Money Update

In which I outline the changes that I’ve already had to make to our joint finances money management system (#23) and detail our plans for gifts and windfalls.

I think one of the most helpful things that I do to help us manage our joint finances is keeping a joint finances spreadsheet on google. I mentioned this spreadsheet before, particularly during my last list. I set up the spreadsheet so that all the math formulas are plugged in. That way we can just update our paycheck number, and it will automatically adjust the amounts of our savings allocations. I just have to go into the automatic transfers in ING and update the amounts to match the new amounts on the spreadsheet.

I’ve already had to do this to adjust the new plan I created earlier this month. It turns out that hubs’ paycheck was still settling, and the amount has shifted slightly. (Looks like another health insurance premium was taken out this time.) The spreadsheet allowed me to make those changes easily, without having to remind myself how we’d organized the money.

When I last wrote about our plans, I skipped over a small component — gift money and windfalls. I’m counting any type of extra income from our jobs as a windfall — bonuses, the difference between the gas I use to travel to work and the amount they give me per mile, that sort of thing. We are going to be hoarding those rare additions to our monthly income like it is going out of style. And I know we can do it because we’ve had practice, and are now reaping the benefits. After our wedding, we completed our set of china and bought a very few things off our registry. We saved the rest of our money specifically for furniture. Now we are able to buy solid furniture without feeling the pinch of the expense. After all, it was all “free” gift money in the first place.

So, starting with the money we received as Christmas presents last year, we are putting away gift money towards a big, overseas vacation. And, starting with a bonus I got this week, I’ll be putting all my “extra” work money into the fund that I hope will allow me to stay home with kids in the future.
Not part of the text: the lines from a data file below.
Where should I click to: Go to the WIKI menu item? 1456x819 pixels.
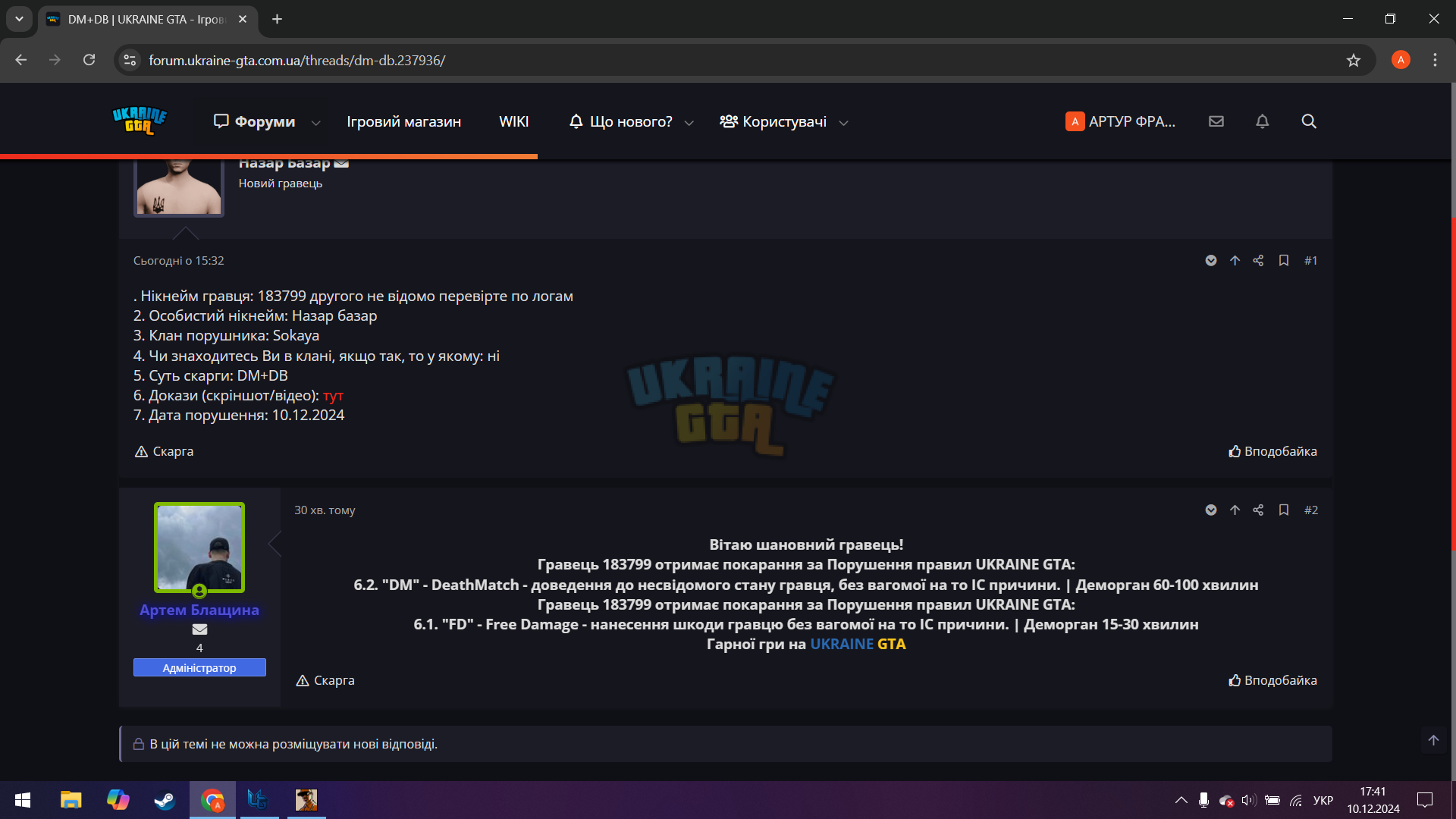point(513,121)
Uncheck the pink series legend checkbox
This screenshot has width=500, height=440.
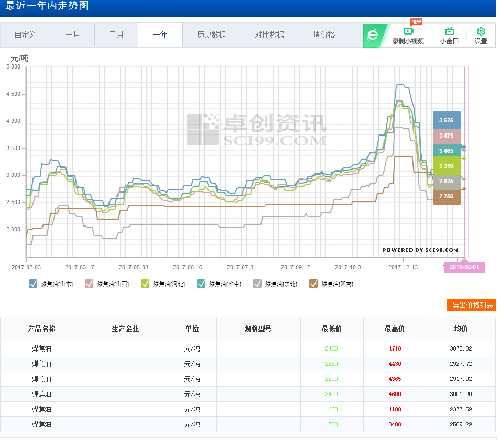89,284
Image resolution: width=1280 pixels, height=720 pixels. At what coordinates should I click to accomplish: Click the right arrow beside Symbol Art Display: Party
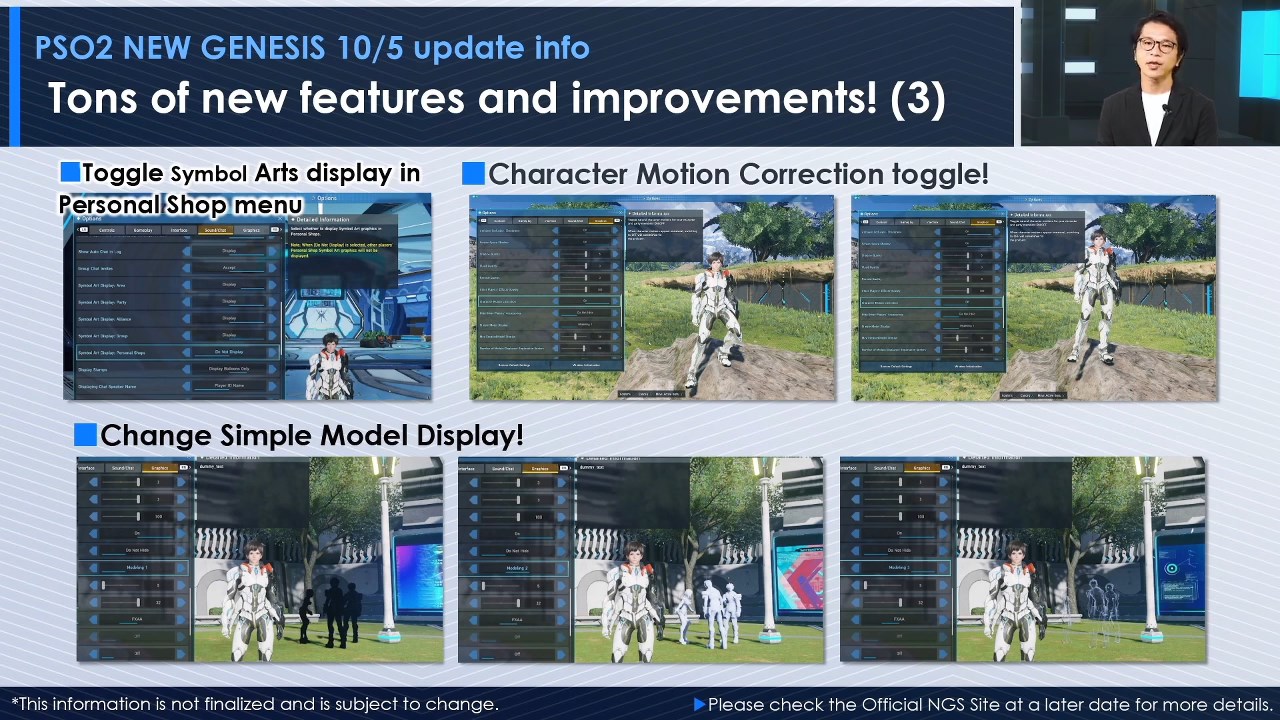coord(271,303)
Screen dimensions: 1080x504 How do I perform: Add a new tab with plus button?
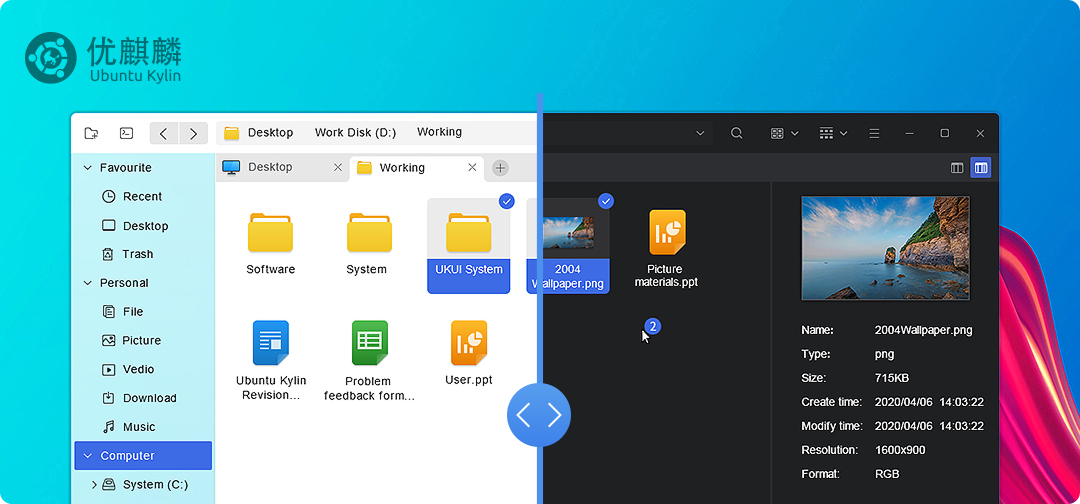[x=500, y=168]
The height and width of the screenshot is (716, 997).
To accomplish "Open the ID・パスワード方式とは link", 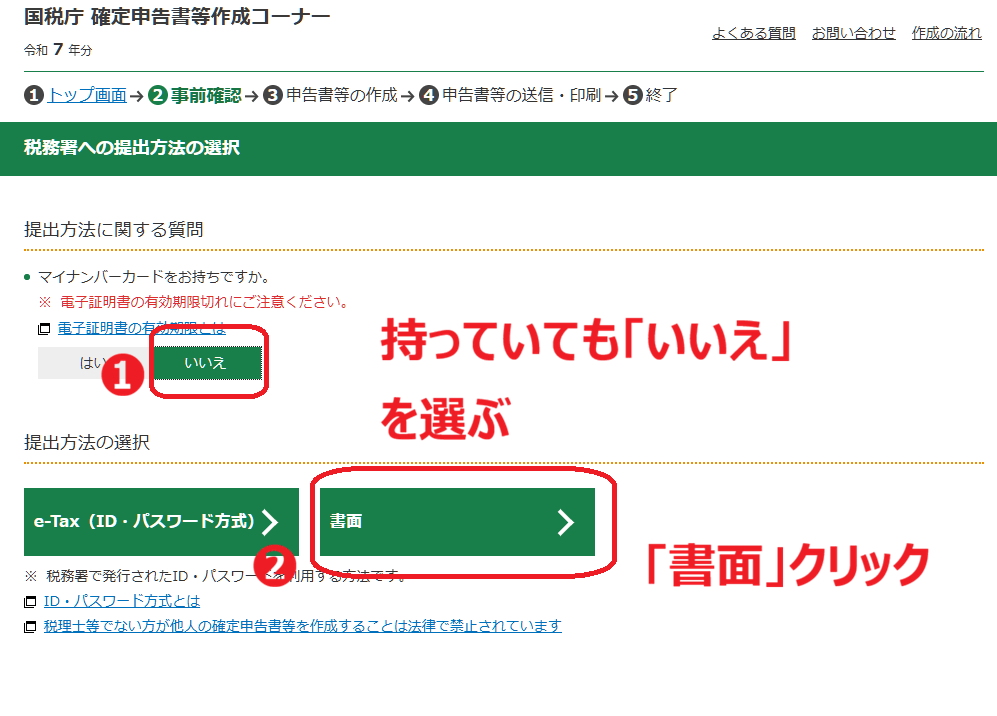I will coord(121,602).
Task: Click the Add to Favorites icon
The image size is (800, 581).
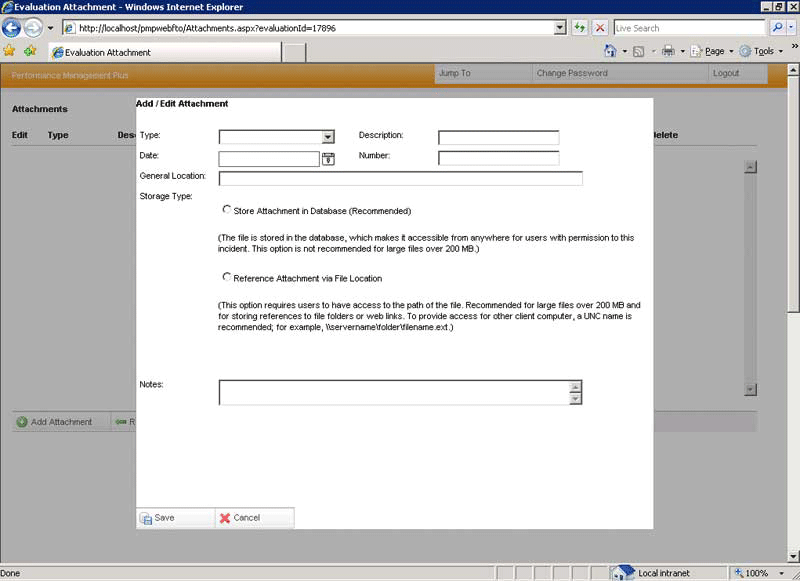Action: [x=30, y=51]
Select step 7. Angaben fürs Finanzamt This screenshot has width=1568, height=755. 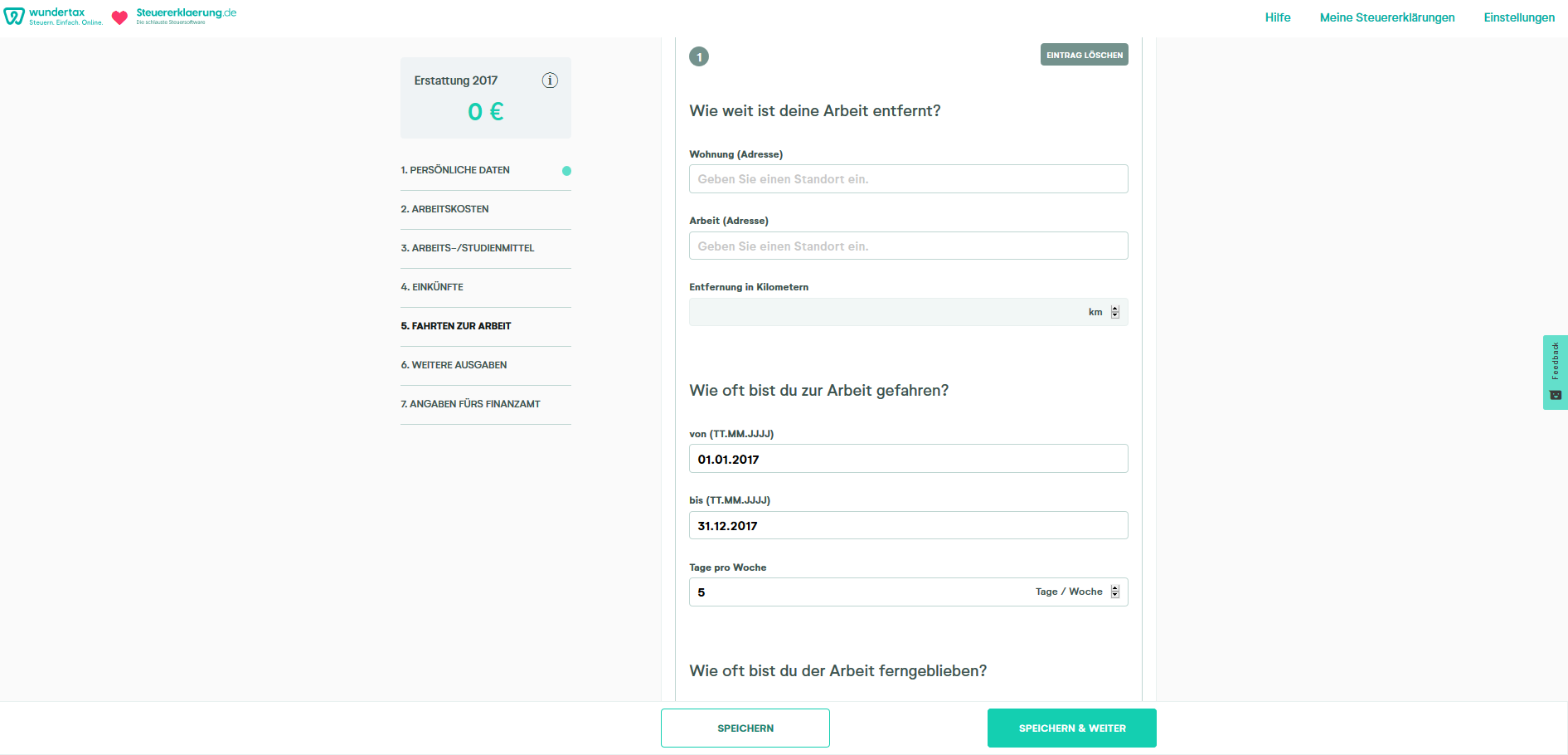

I’m sure that we’ll make exceptions to these rules, but I really like the idea of using that gift money for something large and exciting. On the other hand, hoarding what little extra income I can from my current job will certainly help us when we are considering dropping my salary down the road.

Having a plan allows us to save for specific fun things because we know we’re laying enough money by to cover any unexpected expenses barring major health or job trouble. I love that with an afternoon or two of work, we’re able to live without constantly thinking of money.